1. Finding co-accessible modules (CCAN)¶
pip show circe-py
Name: circe-py
Version: 0.4.0
Summary: Circe: Package for building co-accessibility networks from ATAC-seq data.
Home-page: https://github.com/cantinilab/circe
Author:
Author-email: Rémi Trimbour <remi.trimbour@pasteur.fr>
License: GPL-3.0-only
Location: /Users/remitrimbour/miniconda3/envs/circe/lib/python3.12/site-packages
Editable project location: /Users/remitrimbour/CIRCE/circe_package
Requires: anndata, attrs, cmake, Cython, dask, distributed, joblib, numba, numpy, pandas, rich, scanpy, scikit-learn
Required-by:
Note: you may need to restart the kernel to use updated packages.
import numpy as np
import circe as ci
import scanpy as sc
import scipy as sp
Importing (or create) data¶
Create fake AnnData¶
This data doesn’t contain strong correlation between fake regions, the score will then be low.
It will still allow us to demonstrate how to use Circe. :)
atac = sc.datasets.blobs(n_centers=8, n_variables=2_000, n_observations=300, random_state=1)
atac.X = np.random.poisson(lam=0.2, size=atac.X.shape)
cell_names = [f"cell_{i}" for i in range(1, atac.shape[0]+1)]
# number of chr_start_end region names
region_names = [[f"chr{i}_{str(j)}_{str(j+399)}"
for j in range(1, 10000*400+1, 10000)]
for i in range(1, 6)]
regions_names = [item for sublist in region_names for item in sublist]

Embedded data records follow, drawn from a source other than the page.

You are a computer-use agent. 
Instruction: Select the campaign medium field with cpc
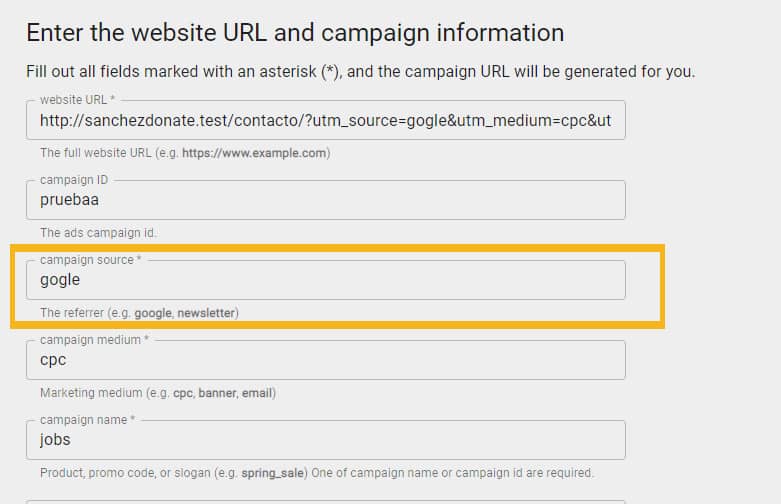325,361
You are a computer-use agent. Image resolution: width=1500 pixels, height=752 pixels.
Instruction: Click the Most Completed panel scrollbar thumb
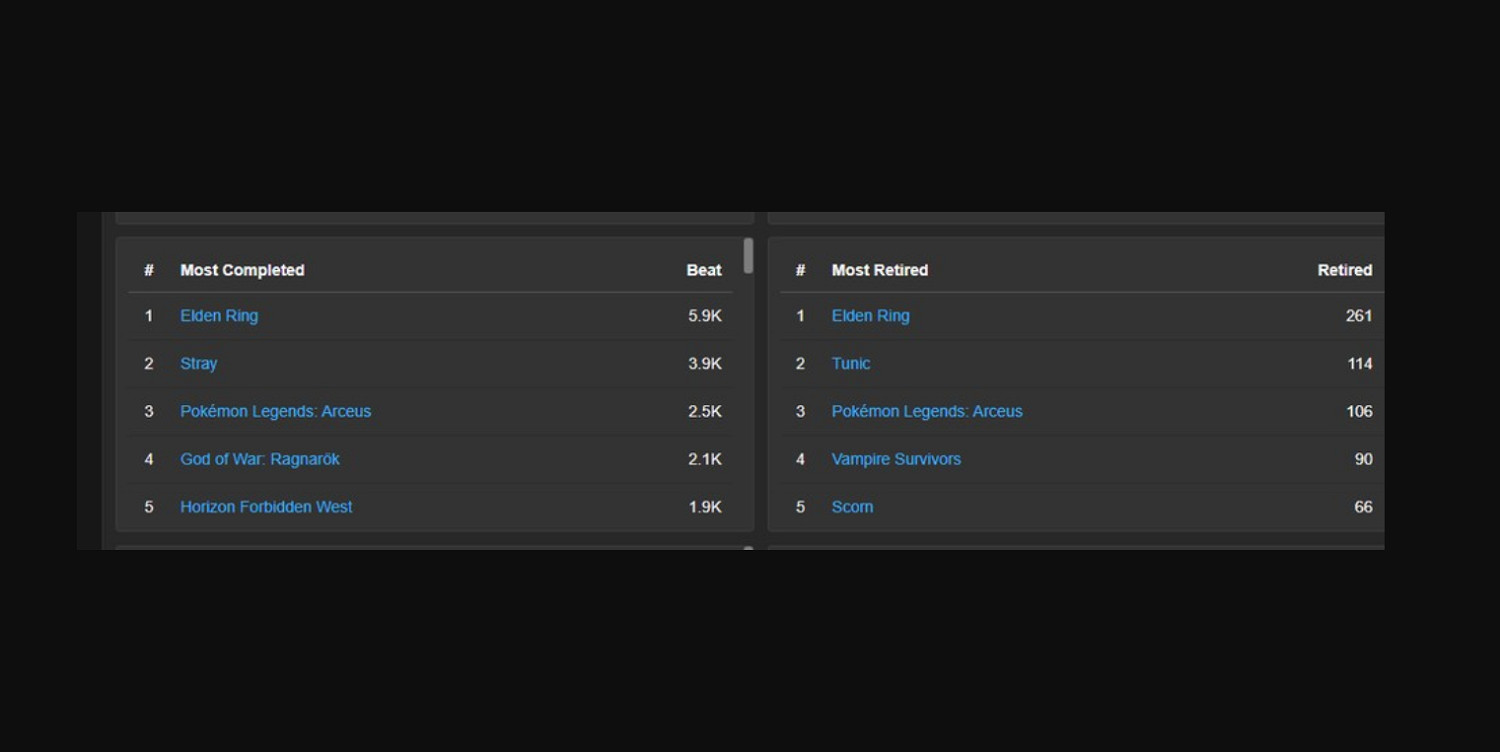(748, 256)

# select a random number of regions per cell, and make it 0
for i in range(atac.shape[0]):
num_regions = np.random.randint(500, 1000)
region_indices = np.random.choice(len(regions_names), num_regions, replace=False)
atac.X[i, region_indices] = 0
atac.var_names = regions_names
atac.obs_names = cell_names
1. Preprocessing the data¶
1.1. Filtering the data¶
sc.pp.filter_genes(atac, min_cells=30)
sc.pp.filter_cells(atac, min_genes=20)
Make sure to all your features (peaks) are expressed in at least 1 of the cells:
sc.pp.filter_genes(atac, min_counts=1)
1.2. Adding region position in AnnData.obs¶
Let’s first run add_region_infos that will add coordinate annotations chr, start, end as columns in atac.var slot
atac = ci.add_region_infos(atac)
atac.var.head(3)
| n_cells | n_counts | chromosome | start | end | |
|---|---|---|---|---|---|
| chr1_20001_20400 | 31 | 32 | chr1 | 20001 | 20400 |
| chr1_30001_30400 | 38 | 45 | chr1 | 30001 | 30400 |
| chr1_40001_40400 | 32 | 32 | chr1 | 40001 | 40400 |
2. Computing pseudocells¶
Computing metacells is an interesting step to reduce sparsity in our data, since scATAC-seq data have usually a lot of dropouts.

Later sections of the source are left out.